My husband is good at living in the moment.

Planning? Not really his forte. Maybe this is because he lacks an internal monologue.

Sometimes I think it must be very restful in his head. He falls asleep much faster than I do. He plays on his phone in the morning and drinks coffee.

Meanwhile, I’m at my desk, writing out the day’s “To-Do” list amidst constant mental chatter:

If I can get through emails in ten minutes then the dog and I should start our walk where I can call Lawyer Sis and ask how to handle the insurance adjuster from hell and we will be back in time for me to do yoga so my back doesn’t go out again while doing laser pointer with the cat so I can wear cat out before locking cat up when the water mitigation guys arrive which will hopefully mean no more ripped curtains in the bedroom and I’ll make the kid breakfast in a to-go container because we will have no sink to do dishes and damn it, Andy still hasn’t talked to his family about Thanksgiving which I asked him about weeks ago maybe I should text his cousins myself—

As you can tell from the above monologue, it’s mostly sometimes irritating for a planner to live with a non-planner.

Andy drives the same way to the same destination every time he goes. He listens to podcasts.

I drive in silence, lest the noise interfere with the shifting efficiency flowchart in my head: If the light is red at Sepulveda, make a right and take it all the way to Maple before turning, but if it’s green, turn at Carson, unless that light is also green in which case turn at Torrance Blvd…

Andy does do a vague mental outline on projects that are important to him, like stealth building his garage gym. Or stealth landscaping half of the backyard into a vegetable garden. But the execution invariably reveals the limitations of said outline—as evinced by either a week-long trickle of supplemental Amazon boxes and/ or multiple trips to Home Depot.

Seems like, I dunno, creating a detailed list in advance might make the process more efficient?

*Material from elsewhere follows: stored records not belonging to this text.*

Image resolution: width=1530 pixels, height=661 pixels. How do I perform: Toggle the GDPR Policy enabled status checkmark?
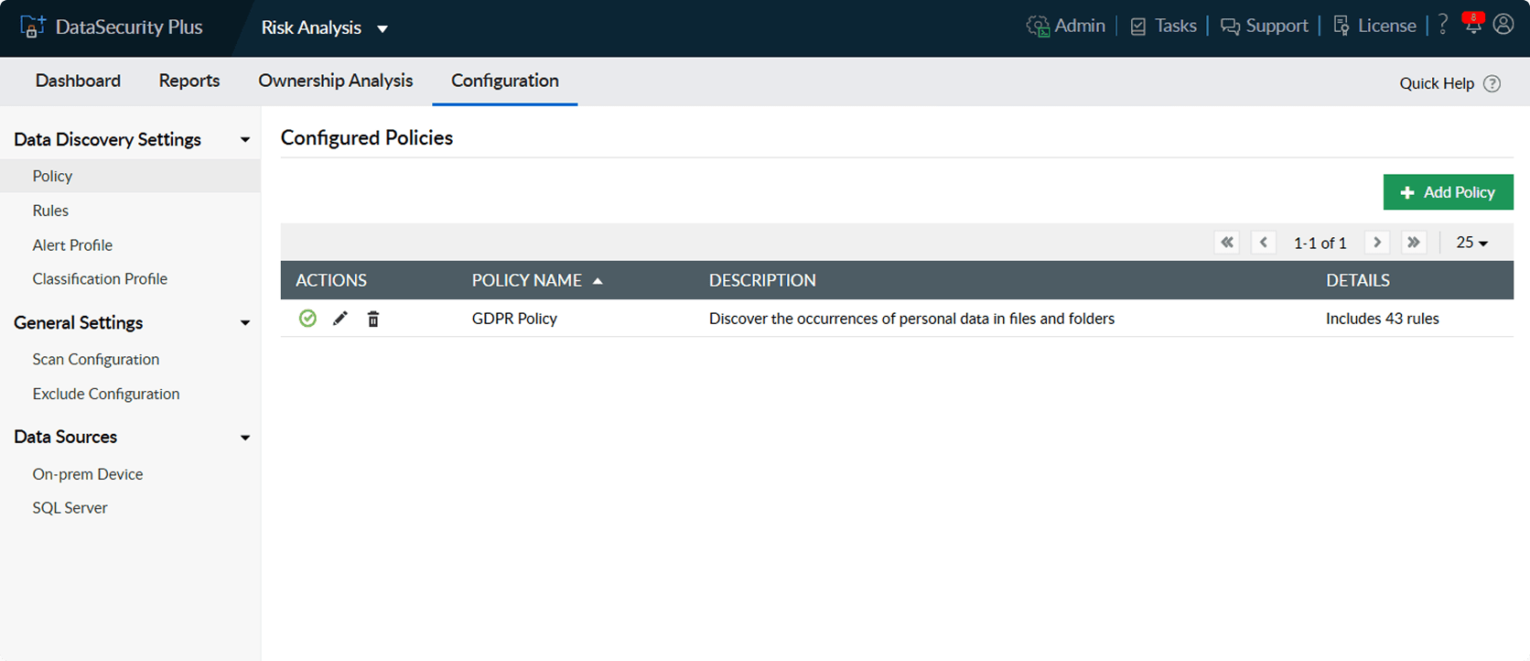307,319
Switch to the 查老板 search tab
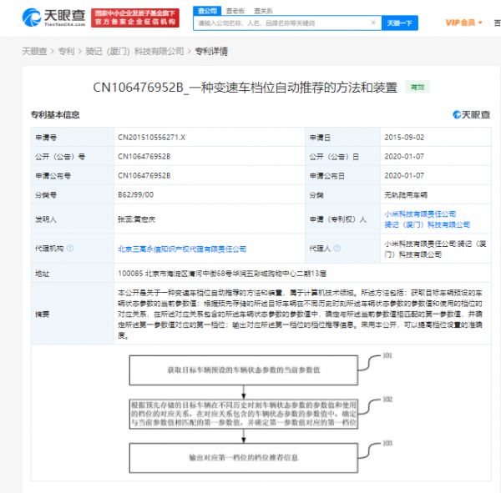Image resolution: width=501 pixels, height=493 pixels. click(235, 12)
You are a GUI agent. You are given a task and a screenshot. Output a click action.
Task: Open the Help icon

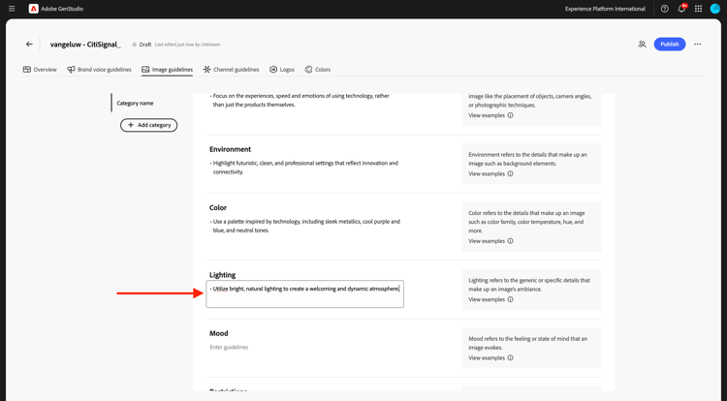(x=665, y=9)
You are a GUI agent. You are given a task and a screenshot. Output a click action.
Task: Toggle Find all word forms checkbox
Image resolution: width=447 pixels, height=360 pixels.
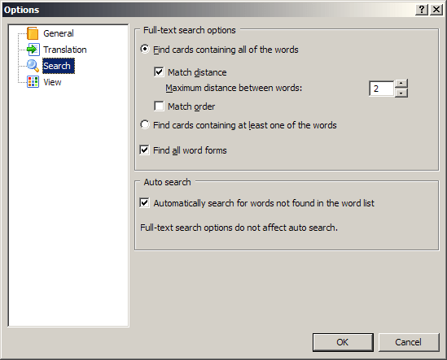click(x=145, y=150)
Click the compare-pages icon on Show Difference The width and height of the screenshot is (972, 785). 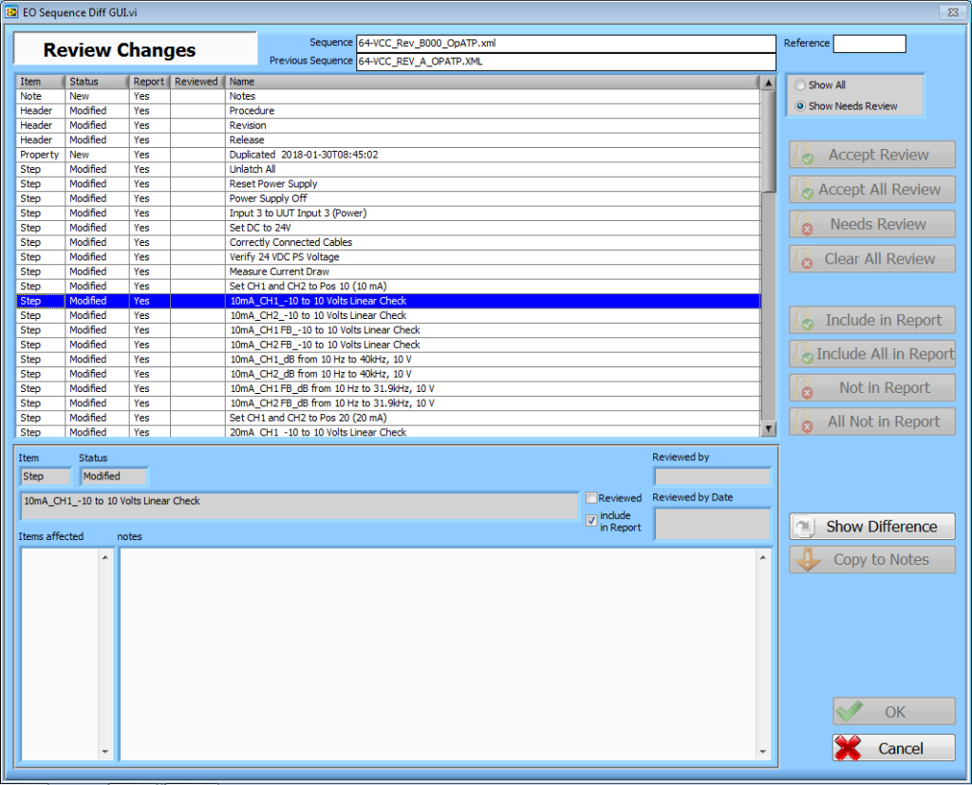(806, 526)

Yet Andy doesn’t seem to mind. He sees multiple trips to Home Depot as part of the process.

I see wasted time.

The efficiency taskmaster in my head undoubtedly honed her skills when I worked as an executive assistant in Hollywood. She went into overdrive when I became a mom. Baby D hardly napped and had a ton of energy. Every day was a campaign to get household tasks done, pets cared for, a shower, and carve out scraps of personal time—all while teaching/parenting/feeding/playing with a tiny, irrational tyrant. If I got a half-hour to read or completed a workout, it was a victory.

Once Baby D went to school, I gained enough time to write again…only to lose chunks of it as Dalton’s soccer coach, school volunteer, etc. I had an agent—a white man, of course—who moaned about how long it was taking me to write the second book in a series and then asked, “What do you do all day?!”

Pretty sure I spent that day plotting his murder.

Anyway, while it’s sometimes frustrating to be a planner in the passenger seat, it’s probably not much fun to be the driver when your wife constantly offers alternate routes on long drives back from soccer games.

Or at least that’s what I figured when Andy told me to take the wheel one weekend. After checking both Google and Apple and getting us on the fastest route home, I asked, “Was I making too many suggestions?”

“You don’t make suggestions. You give orders,” Andy answered absently, scrolling through his phone. “Nah, I just wanted to check on my pension.”

Since I ‘d finally gotten into the carpool lane and we were cruising along at 70 mph, I did not slam on the brake and scream, “You have a pension?! Since WHEN?!”

I merely said, “So. You have a pension.”

Dalton called out from the backseat, “What’s a pension? Why is mom yelling?”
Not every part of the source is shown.